Particolarmente incisivo il passaggio in cui il Collegio osserva che “la documentazione prodotta evidenzia una frattura così netta e improvvisa nelle valutazioni da risultare difficilmente giustificabile se non alla luce di elementi esterni alla mera prestazione professionale del ricorrente”.

La decisione del TAR

Il Collegio, pur ribadendo i consolidati principi giurisprudenziali sulla natura ampiamente discrezionale delle valutazioni militari, ha rilevato nella fattispecie concrete evidenze di eccesso di potere per infondatezza ed erroneità dei motivi, difetto di valutazione dei presupposti e travisamento dei fatti.

Determinante è stata la constatazione che comportamenti definiti nella scheda valutativa come particolarmente gravi – quali “mancanza di affidabilità” e “carenze nella disciplina” – non abbiano mai portato all’irrogazione di sanzioni disciplinari. Il Tribunale ha ritenuto singolare che condotte descritte come rasentanti l’insubordinazione non abbiano generato alcun provvedimento disciplinare, specialmente considerando l’attenzione particolare del Comandante per gli aspetti formali, documentata dalle numerose annotazioni sugli ordini di servizio.

Le conseguenze della sentenza

La decisione del TAR Lazio rappresenta un importante precedente nel delicato equilibrio tra la discrezionalità delle valutazioni militari e la necessità di un loro ancoraggio a elementi oggettivi e verificabili. La sentenza sottolinea come, pur nella piena autonomia di ogni giudizio valutativo, un drastico peggioramento delle valutazioni necessiti di adeguato supporto motivazionale, specialmente quando coinvolge caratteristiche personali e professionali che difficilmente possono subire repentini mutamenti.

L’Amministrazione è stata condannata al pagamento delle spese processuali, liquidate in 4.000 euro oltre accessori di legge.
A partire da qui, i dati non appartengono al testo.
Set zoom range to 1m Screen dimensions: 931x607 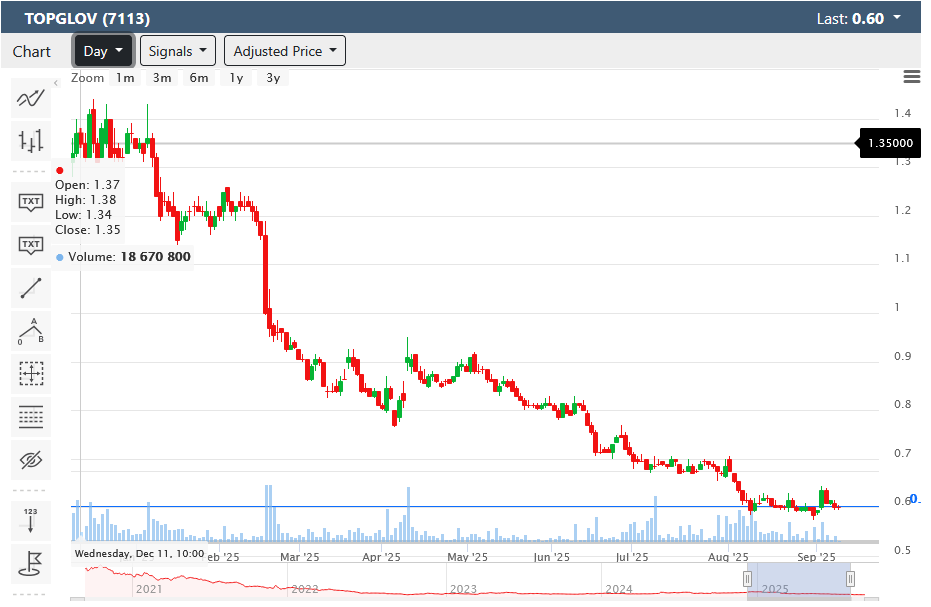pos(125,78)
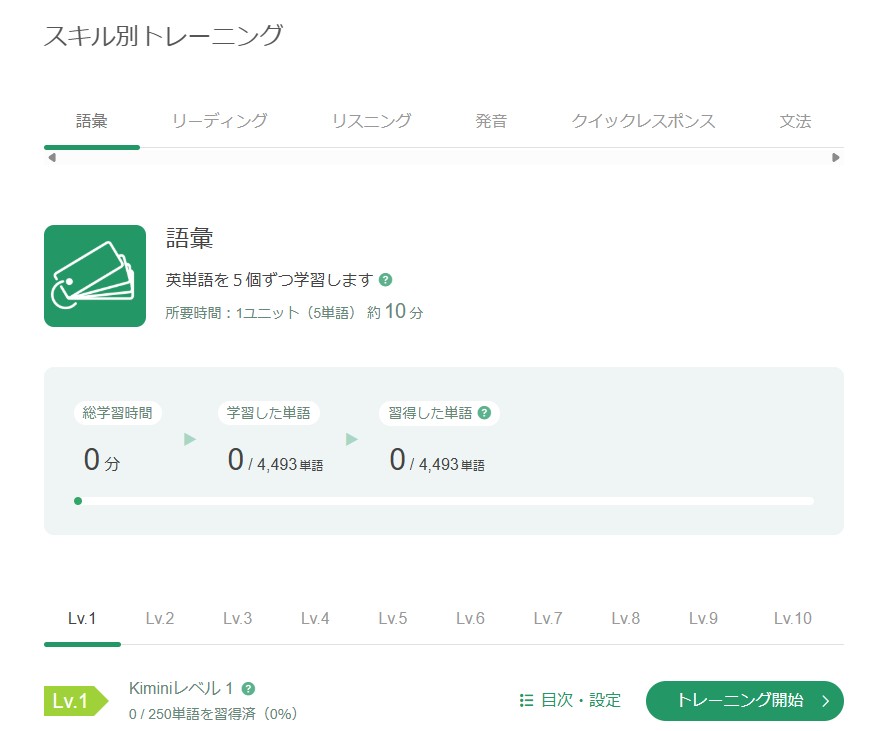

La pronuncia impone ora una nuova valutazione del periodo di servizio in questione, che dovrà essere effettuata tenendo conto dei principi espressi nella sentenza.

Quando il sistema di controllo interno fallisce

Ciò che colpisce maggiormente in questa vicenda è il totale fallimento dei meccanismi di controllo interni all’Amministrazione. È sconcertante che una valutazione così palesemente viziata sia riuscita a superare indenne il vaglio del revisore, figura appositamente preposta a garantire l’equità e l’obiettività dei giudizi valutativi.

Un dettaglio, quest’ultimo, che getta un’ombra inquietante sull’intero sistema valutativo: come può un militare avere fiducia in un meccanismo che, proprio quando dovrebbe proteggere da possibili abusi, sembra invece limitarsi a una superficiale “presa d’atto”? Il fatto che sia stato necessario ricorrere alla giustizia amministrativa per ottenere il riconoscimento di diritti così evidenti rappresenta un campanello d’allarme che l’Arma non può permettersi di ignorare.

Viene da chiedersi quanti altri casi simili possano essersi verificati senza che i militari interessati abbiano avuto il coraggio, le risorse o la determinazione necessari per affrontare un percorso giudiziario tanto complesso quanto costoso. Una riflessione che dovrebbe portare a un serio ripensamento delle procedure di revisione delle schede valutative, troppo spesso ridotte a un mero adempimento burocratico invece che rappresentare quel fondamentale presidio di garanzia per cui sono state concepite.